BEGIN Data for processing

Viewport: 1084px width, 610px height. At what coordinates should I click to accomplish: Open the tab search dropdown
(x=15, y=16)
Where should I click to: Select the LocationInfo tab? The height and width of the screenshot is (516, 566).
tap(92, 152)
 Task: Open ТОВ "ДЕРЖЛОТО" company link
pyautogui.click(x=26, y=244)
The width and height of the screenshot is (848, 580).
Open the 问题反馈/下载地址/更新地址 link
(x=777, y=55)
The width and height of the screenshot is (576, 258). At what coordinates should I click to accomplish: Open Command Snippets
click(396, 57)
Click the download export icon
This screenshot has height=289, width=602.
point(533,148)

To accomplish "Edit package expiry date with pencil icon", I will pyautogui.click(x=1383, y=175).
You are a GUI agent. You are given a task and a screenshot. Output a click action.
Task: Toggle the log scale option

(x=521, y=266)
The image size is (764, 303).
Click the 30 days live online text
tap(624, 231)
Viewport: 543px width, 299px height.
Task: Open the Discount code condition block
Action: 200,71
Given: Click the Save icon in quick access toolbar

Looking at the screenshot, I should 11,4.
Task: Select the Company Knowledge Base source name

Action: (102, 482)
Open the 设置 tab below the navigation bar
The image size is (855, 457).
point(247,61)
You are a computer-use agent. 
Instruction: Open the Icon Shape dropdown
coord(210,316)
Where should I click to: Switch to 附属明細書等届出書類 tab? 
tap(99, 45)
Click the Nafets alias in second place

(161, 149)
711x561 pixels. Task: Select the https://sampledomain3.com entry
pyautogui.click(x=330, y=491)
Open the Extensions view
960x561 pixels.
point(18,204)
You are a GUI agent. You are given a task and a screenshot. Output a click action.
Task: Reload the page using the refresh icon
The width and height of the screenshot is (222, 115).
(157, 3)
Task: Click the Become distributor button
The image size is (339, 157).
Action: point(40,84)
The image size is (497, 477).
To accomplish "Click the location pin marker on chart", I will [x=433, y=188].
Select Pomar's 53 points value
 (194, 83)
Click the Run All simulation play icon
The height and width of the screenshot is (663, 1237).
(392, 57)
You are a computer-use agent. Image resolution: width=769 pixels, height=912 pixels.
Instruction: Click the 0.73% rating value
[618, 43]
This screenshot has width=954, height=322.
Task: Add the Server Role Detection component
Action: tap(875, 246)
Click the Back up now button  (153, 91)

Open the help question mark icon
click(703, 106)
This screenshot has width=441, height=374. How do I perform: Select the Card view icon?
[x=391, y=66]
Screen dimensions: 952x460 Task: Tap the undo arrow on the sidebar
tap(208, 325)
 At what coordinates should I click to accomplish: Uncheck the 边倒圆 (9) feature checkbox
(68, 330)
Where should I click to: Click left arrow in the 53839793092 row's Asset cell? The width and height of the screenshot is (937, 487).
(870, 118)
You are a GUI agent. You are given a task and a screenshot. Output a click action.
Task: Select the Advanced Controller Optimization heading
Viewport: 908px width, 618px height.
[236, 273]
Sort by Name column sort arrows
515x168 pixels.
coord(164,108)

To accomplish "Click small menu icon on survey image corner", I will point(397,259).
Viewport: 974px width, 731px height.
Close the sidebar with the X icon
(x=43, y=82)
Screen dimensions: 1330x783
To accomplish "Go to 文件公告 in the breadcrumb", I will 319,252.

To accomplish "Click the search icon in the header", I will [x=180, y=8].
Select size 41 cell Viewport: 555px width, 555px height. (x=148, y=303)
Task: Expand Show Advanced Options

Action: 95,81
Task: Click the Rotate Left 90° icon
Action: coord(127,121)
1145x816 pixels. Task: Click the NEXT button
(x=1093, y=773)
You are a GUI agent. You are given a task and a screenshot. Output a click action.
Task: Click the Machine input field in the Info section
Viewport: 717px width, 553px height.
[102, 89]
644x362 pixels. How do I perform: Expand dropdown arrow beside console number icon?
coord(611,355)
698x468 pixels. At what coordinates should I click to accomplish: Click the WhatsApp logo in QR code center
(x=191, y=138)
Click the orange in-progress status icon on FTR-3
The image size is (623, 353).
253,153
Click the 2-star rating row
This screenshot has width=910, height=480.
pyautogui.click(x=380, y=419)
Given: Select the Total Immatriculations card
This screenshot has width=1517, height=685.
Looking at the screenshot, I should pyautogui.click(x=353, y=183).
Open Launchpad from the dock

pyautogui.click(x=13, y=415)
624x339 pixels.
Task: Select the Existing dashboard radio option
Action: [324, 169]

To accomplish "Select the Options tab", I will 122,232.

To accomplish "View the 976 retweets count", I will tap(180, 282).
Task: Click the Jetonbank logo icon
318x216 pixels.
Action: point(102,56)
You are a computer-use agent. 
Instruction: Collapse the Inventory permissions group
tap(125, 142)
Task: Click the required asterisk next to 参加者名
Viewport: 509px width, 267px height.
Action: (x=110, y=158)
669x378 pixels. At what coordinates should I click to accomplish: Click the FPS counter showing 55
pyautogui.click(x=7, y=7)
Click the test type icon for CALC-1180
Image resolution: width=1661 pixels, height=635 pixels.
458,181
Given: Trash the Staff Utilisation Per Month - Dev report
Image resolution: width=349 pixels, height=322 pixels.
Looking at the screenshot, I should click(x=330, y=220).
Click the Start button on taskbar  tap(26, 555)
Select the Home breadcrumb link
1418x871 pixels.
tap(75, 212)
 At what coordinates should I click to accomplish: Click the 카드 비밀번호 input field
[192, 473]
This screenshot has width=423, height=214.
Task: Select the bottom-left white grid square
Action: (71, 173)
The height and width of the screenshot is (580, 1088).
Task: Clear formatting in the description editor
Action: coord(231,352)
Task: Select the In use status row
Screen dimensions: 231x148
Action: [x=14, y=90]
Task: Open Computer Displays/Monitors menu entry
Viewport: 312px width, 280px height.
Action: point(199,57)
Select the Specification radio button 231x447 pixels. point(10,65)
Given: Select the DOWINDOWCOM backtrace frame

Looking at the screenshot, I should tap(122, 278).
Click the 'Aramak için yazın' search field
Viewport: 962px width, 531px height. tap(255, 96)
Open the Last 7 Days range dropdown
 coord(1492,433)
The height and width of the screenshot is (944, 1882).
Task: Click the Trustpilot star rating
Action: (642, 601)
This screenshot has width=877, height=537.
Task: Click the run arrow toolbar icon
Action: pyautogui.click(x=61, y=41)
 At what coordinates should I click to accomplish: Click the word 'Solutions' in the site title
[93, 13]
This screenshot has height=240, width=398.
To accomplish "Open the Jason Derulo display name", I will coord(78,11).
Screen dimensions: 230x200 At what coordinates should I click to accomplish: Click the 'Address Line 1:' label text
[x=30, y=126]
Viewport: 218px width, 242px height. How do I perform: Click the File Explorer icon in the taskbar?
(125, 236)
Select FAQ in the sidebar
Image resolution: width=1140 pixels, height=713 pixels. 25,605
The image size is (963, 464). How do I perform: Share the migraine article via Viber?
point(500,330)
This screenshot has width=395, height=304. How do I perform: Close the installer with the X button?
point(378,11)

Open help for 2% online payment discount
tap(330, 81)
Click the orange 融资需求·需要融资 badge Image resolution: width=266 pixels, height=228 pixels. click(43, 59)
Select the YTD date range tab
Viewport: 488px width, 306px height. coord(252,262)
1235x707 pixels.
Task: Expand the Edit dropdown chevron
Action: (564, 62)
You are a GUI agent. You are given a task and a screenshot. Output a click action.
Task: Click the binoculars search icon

END Data for processing

### What you need to do:
Please give an exact copy of the entries above, from the line with "Select size 41" down to the line with "Task: Click the Machine", inclusive, and nothing else.

### Solved problem:
Select size 41 cell Viewport: 555px width, 555px height. (x=148, y=303)
Task: Expand Show Advanced Options

Action: 95,81
Task: Click the Rotate Left 90° icon
Action: coord(127,121)
1145x816 pixels. Task: Click the NEXT button
(x=1093, y=773)
You are a GUI agent. You are given a task and a screenshot. Output a click action.
Task: Click the Machine input field in the Info section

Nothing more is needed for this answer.